4  Reshaping and Tidy Data

There’s a whole paper by Hadley Wickham about tidy data but it’s in a PDF so you’re probably not going to read it. Here’s the paper’s definition of tidy data:

  1. Each variable forms a column.
  2. Each observation forms a row.
  3. Each type of observational unit forms a table.

As Dr Wickham notes, this is Codd’s 3rd Normal Form but in statspeak rather than databasespeak.

The meaning of “variable” and “observation” depend on what we’re studying, so tidy data is a concept that you mostly learn through experience and ✨vibes✨.

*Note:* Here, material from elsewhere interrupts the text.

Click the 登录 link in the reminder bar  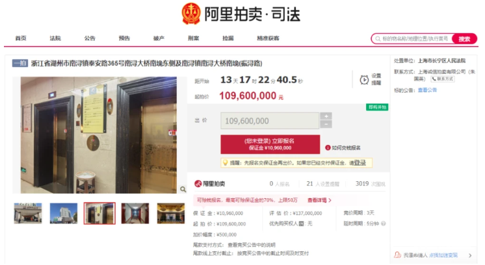(360, 162)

Now we’ll explore what tidy data looks like for an NBA results dataset.

4.1 Get the data

from pathlib import Path
import polars as pl
import pandas as pd

pl.Config.set_tbl_rows(5)
pd.options.display.max_rows = 5

nba_dir = Path("../data/nba/")

column_names = {
    "Date": "date",
    "Visitor/Neutral": "away_team",
    "PTS": "away_points",
    "Home/Neutral": "home_team",
    "PTS.1": "home_points",
}

if not nba_dir.exists():
    nba_dir.mkdir()
    for month in (
        "october",
        "november",
        "december",
        "january",
        "february",
        "march",
        "april",
        "may",
        "june",
    ):
        # In practice we would do more data cleaning here, and save to parquet not CSV.
        # But we save messy data here so we can clean it later for pedagogical purposes.
        url = f"http://www.basketball-reference.com/leagues/NBA_2016_games-{month}.html"
        tables = pd.read_html(url)
        raw = (
            pl.from_pandas(tables[0].query("Date != 'Playoffs'"))
            .rename(column_names)
            .select(column_names.values())
        )
        raw.write_csv(nba_dir / f"{month}.csv")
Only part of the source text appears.